§ Goal of the exercise
Please rename "icon" to "button" throughout the records below, keeping every other part of them unchanged.
○ ○ ○ ○
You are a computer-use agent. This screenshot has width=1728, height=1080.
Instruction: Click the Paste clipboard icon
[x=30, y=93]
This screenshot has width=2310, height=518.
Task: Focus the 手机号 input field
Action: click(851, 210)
○ ○ ○ ○
§ Correct response
You are a computer-use agent. This screenshot has width=1728, height=1080.
Instruction: Click the Paste clipboard button
[x=30, y=93]
This screenshot has width=2310, height=518.
Task: Focus the 手机号 input field
Action: click(851, 210)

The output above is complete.